In the 1994 United States House of Representatives elections, Homer ran for the Democratic nomination to succeed Robert H. Michel, the retiring House Minority Leader. However, Homer lost the primary to trial lawyer, G. Douglas Stephens, who previously ran competitive elections against Michel in 1982 and in 1988. Ray LaHood, a former State Representative and Michel's Chief of Staff, won the election. Homer was succeeded in the Illinois House by Michael K. Smith.

==Judgeship==
In 1995, Judge Allan Strouder died in office. In the 1996 election, Homer was the Democratic nominee to fill the remainder of Strouder’s term. Homer defeated Republican candidate John F. Michela, who was originally appointed to the vacancy created by Allan Strouder’s death. From 1996 to 2002, Homer was elected to serve as an Illinois Appellate Court Judge of the Third District, presiding over appeals by litigants from trial court decisions throughout a 21-county jurisdiction in North Central Illinois. During this time, Homer authored numerous written judicial decisions, opinions that serve as legal precedent throughout the State of Illinois. And he was twice elected by his fellow justices to serve as the Presiding Justice of the Court.

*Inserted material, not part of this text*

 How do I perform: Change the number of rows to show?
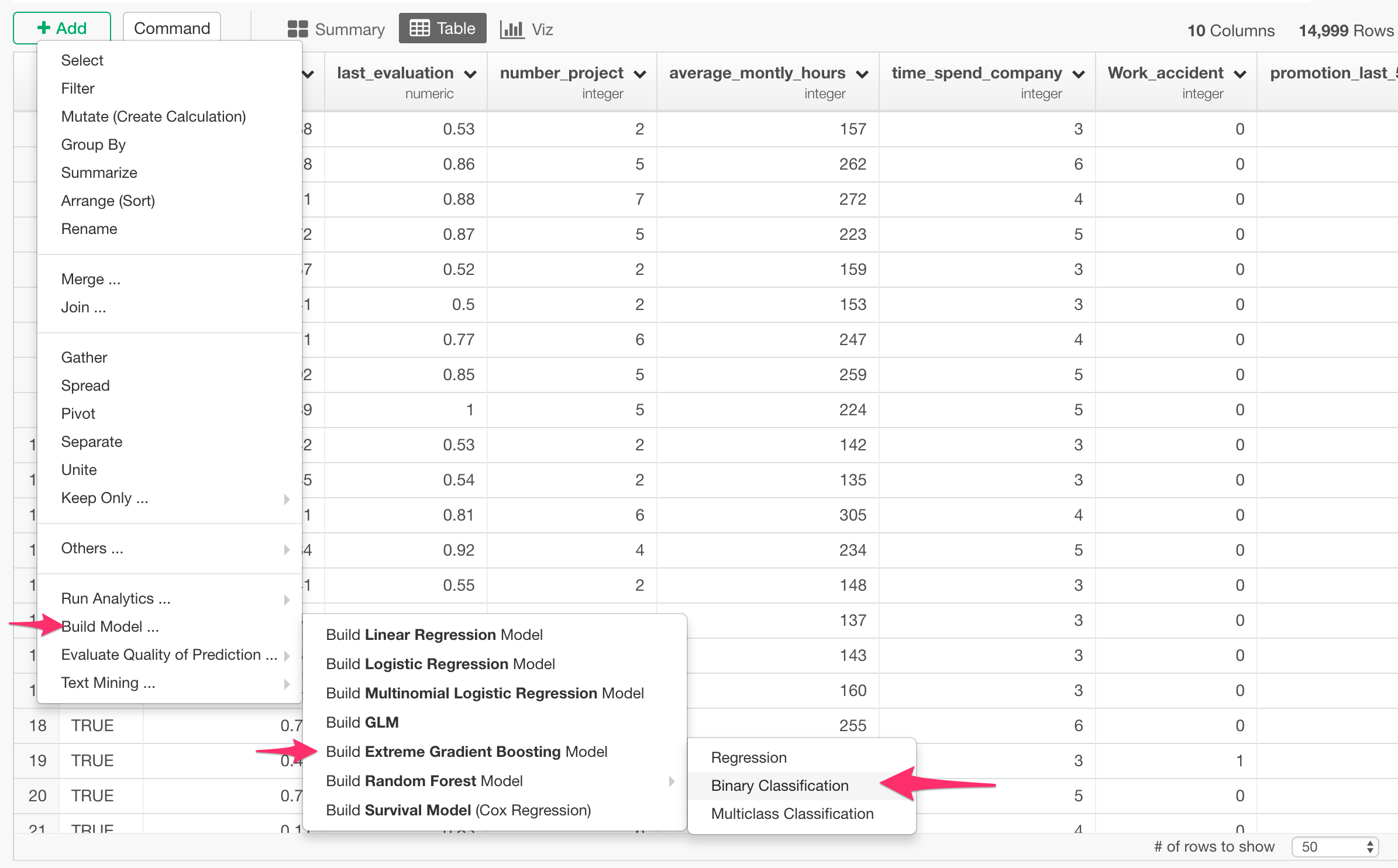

He stepped down from the bench in 2002 and founded The Homer Law Firm in 2004. The Homer Law Firm in Naperville, Illinois focuses on estate planning, asset protection, probate, trust administration, and civil mediation. As a Certified Financial Planner, he also advises clients concerning wealth accumulation and wealth preservation strategies. Homer serves as an instructor at the Estate Retirement Planning Seminars sponsored by the Illinois State Retirement System (SRS) and Judicial Retirement System (JRS).

==Legislative Inspector General==
In 2004, Homer was appointed the first Illinois Legislative Inspector General. In 2008, Homer retained as Inspector General for another term to end June 30, 2013. In this role, he investigated allegations of misconduct and ethics violations filed against members of the Illinois General Assembly and its employees. He also oversaw ethics training and provided ethics guidance to members of the General Assembly.

==Post-legislative career==
Homer was appointed by Governor Bruce Rauner to the Illinois Board of Examiners on March 24, 2017. The Board of Examiners adopts and prescribes rules and regulations for fair and impartial methods of determining the qualifications of applicants for examination to become a Certified Public Accountant. He was reappointed on August 24, 2018, for a term expiring July 31, 2021.